Find VirtualBox bridge IP
After you are sure that the application is exporting metrics, find the local IP address for VirtualBox. This IP serves as the bridge between the processes running within Minikube and the localhost. On Mac and Linux machines, run ifconfig
, which yields something like the following and identifies the VirtualBox IP address:
...
utun1: flags=8051<UP,POINTOPOINT,RUNNING,MULTICAST> mtu 1380
inet6 fe80::8154:3d9e:faf0:57cc%utun1 prefixlen 64 scopeid 0x13
nd6 options=201<PERFORMNUD,DAD>
vboxnet0: flags=8943<UP,BROADCAST,RUNNING,PROMISC,SIMPLEX,MULTICAST> mtu 1500
ether 0a:00:27:00:00:00
inet 192.168.99.1 netmask 0xffffff00 broadcast 192.168.99.255
Create Kubernetes Service object
Continuing with the example in the previous section, the VirtualBox IP is 192.168.99.1
. Create a Kubernetes Service descriptor file with the following contents, substituting your own application name and port numbers where necessary.

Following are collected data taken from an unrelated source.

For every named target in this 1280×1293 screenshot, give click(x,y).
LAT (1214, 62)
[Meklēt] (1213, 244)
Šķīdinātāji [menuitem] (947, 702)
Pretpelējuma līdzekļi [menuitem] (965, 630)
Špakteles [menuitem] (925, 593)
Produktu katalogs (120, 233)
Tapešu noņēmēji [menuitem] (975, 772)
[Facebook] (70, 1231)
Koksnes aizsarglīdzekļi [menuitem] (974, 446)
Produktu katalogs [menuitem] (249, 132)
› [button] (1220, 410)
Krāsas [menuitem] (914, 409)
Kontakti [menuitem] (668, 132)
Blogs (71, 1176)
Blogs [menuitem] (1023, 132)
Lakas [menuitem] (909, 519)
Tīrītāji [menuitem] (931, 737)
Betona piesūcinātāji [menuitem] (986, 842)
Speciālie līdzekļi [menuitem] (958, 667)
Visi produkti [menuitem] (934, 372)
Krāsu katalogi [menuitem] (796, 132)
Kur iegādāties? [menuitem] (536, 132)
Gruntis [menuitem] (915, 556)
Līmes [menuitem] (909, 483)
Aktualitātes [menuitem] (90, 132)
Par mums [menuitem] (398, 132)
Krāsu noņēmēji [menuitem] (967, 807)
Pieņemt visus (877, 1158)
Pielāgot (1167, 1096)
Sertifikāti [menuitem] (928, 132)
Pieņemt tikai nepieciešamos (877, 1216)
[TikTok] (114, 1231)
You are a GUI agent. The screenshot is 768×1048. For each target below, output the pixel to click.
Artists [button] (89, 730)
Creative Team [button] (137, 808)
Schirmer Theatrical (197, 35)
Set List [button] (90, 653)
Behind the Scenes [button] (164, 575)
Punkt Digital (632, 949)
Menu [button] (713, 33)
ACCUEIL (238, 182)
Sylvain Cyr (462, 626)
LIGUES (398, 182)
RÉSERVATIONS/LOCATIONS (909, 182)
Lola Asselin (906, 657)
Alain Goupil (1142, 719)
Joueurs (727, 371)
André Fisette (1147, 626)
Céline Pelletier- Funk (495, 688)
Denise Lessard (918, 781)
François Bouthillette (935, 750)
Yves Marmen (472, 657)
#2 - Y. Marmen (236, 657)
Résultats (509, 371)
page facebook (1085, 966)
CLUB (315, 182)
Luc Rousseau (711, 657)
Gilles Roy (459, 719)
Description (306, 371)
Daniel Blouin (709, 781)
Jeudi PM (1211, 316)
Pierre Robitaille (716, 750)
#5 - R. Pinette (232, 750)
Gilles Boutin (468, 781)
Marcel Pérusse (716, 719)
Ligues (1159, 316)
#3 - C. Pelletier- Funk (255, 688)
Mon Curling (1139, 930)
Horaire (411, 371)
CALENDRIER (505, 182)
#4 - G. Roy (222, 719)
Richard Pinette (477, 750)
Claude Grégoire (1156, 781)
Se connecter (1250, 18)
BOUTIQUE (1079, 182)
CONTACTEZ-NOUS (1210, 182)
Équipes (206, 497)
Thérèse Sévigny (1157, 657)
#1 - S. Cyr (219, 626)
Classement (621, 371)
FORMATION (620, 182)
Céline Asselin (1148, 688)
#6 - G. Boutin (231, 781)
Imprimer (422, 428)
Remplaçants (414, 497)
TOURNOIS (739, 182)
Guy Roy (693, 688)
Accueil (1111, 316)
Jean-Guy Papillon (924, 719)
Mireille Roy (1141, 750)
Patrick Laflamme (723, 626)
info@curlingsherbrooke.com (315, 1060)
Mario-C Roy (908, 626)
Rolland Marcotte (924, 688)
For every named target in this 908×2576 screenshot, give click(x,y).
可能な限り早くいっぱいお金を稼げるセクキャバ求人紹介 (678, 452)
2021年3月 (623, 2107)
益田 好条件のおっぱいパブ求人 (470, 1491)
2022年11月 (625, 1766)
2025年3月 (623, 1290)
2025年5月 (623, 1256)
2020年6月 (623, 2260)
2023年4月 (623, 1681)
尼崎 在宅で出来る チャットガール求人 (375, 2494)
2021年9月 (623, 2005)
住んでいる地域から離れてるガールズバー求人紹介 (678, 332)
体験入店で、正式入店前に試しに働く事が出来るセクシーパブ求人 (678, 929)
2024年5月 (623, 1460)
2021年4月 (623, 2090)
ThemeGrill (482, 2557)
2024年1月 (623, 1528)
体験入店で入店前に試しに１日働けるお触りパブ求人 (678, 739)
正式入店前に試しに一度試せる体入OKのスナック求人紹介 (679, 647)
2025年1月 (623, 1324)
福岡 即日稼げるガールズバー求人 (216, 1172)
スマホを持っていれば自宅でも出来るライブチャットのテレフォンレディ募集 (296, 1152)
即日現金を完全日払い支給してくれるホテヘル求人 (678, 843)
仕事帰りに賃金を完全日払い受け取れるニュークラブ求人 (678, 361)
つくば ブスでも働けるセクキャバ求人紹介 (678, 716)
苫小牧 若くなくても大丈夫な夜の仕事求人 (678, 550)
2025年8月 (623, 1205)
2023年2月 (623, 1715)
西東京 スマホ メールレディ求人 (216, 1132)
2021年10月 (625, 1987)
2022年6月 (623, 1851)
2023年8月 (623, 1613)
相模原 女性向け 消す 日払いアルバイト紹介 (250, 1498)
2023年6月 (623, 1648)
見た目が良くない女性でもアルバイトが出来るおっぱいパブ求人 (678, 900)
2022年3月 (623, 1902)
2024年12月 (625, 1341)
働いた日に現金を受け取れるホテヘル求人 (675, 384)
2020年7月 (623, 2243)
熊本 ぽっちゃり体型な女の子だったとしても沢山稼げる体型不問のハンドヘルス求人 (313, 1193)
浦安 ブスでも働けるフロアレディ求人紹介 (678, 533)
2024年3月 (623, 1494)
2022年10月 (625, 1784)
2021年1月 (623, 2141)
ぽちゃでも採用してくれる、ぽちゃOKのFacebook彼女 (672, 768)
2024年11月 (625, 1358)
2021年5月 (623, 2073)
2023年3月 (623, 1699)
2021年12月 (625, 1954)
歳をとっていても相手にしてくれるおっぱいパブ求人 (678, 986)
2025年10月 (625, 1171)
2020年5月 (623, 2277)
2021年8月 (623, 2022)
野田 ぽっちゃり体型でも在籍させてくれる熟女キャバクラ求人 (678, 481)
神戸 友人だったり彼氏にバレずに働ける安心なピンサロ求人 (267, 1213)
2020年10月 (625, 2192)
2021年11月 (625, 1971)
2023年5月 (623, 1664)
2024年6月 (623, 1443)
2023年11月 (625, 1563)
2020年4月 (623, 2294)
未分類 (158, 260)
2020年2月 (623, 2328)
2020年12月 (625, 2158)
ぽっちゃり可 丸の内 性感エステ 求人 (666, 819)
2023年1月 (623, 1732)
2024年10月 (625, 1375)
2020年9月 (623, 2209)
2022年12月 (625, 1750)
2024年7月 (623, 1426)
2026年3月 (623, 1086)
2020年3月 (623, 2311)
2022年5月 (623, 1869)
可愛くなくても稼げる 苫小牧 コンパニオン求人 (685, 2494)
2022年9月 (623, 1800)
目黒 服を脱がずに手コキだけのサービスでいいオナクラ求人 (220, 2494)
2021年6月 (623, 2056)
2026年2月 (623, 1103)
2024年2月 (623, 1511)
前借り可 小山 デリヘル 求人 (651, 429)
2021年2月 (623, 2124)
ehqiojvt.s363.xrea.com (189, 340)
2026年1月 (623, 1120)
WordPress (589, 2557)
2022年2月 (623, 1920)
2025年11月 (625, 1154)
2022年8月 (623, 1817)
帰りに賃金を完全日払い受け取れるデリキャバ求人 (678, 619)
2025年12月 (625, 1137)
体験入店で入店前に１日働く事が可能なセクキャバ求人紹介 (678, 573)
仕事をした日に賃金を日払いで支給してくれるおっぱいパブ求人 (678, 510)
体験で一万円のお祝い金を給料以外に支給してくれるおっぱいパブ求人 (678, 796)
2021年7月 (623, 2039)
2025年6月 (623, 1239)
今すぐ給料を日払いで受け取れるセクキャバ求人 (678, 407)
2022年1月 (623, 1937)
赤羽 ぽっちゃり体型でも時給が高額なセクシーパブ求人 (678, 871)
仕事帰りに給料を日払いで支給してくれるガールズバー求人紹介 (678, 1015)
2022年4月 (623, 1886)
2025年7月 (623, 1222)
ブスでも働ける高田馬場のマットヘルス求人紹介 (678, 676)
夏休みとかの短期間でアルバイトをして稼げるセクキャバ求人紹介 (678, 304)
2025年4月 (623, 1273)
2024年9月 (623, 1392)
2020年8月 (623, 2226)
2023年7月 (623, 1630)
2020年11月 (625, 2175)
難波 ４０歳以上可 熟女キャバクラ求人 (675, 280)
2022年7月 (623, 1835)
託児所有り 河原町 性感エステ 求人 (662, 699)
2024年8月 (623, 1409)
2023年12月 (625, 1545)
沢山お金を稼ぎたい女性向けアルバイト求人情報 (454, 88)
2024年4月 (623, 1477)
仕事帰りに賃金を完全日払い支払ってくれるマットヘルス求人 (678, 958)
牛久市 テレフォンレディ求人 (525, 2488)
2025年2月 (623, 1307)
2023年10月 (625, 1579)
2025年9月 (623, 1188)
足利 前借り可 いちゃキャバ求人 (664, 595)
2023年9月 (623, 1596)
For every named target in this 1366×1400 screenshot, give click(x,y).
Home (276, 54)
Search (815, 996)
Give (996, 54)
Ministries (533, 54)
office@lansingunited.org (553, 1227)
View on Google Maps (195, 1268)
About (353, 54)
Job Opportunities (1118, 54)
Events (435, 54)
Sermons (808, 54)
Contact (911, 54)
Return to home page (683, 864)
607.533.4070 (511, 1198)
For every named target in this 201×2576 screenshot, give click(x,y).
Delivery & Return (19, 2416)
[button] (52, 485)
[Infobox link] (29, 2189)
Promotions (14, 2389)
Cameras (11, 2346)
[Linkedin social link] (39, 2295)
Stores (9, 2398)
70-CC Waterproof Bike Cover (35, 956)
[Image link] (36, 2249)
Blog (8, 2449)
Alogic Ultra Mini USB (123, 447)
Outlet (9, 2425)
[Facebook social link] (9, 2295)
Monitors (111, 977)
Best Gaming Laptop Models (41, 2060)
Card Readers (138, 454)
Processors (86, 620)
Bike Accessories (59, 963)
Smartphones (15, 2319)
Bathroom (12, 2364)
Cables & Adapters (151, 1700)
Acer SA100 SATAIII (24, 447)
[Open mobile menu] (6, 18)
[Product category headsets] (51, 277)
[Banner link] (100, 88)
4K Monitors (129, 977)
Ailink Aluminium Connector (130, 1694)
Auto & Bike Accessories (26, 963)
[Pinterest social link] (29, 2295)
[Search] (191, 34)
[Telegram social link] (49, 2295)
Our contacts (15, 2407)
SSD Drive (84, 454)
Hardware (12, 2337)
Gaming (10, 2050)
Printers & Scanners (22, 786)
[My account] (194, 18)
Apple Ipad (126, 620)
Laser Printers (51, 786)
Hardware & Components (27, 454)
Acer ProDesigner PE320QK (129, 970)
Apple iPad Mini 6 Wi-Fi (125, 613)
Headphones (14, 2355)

For example, create a myapp-local.yaml
file:
apiVersion: v1
kind: Service
metadata:
name: myapp-local
annotations:
"prometheus.io/scrape": "true"
"prometheus.io/scheme": http
"prometheus.io/path": "/metrics"
"prometheus.io/port": "9001"
spec:
ports:
- name: metrics
protocol: TCP
port: 9001
targetPort: 9001
---
apiVersion: v1
kind: Endpoints
metadata:
name: myapp-local
subsets:
- addresses:
- ip: 192.168.99.1
ports:
- name: metrics
protocol: TCP
port: 9001
Then create these resources in Minikube by applying the file:
kubtctl apply -f myapp-local.yaml
View metrics
From the Console main page, click the ‘Grafana’ icon in the upper left corner.
Then you should be able to go to the appropriate dashboard to view your application metrics, or create a new custom dashboard for that purpose.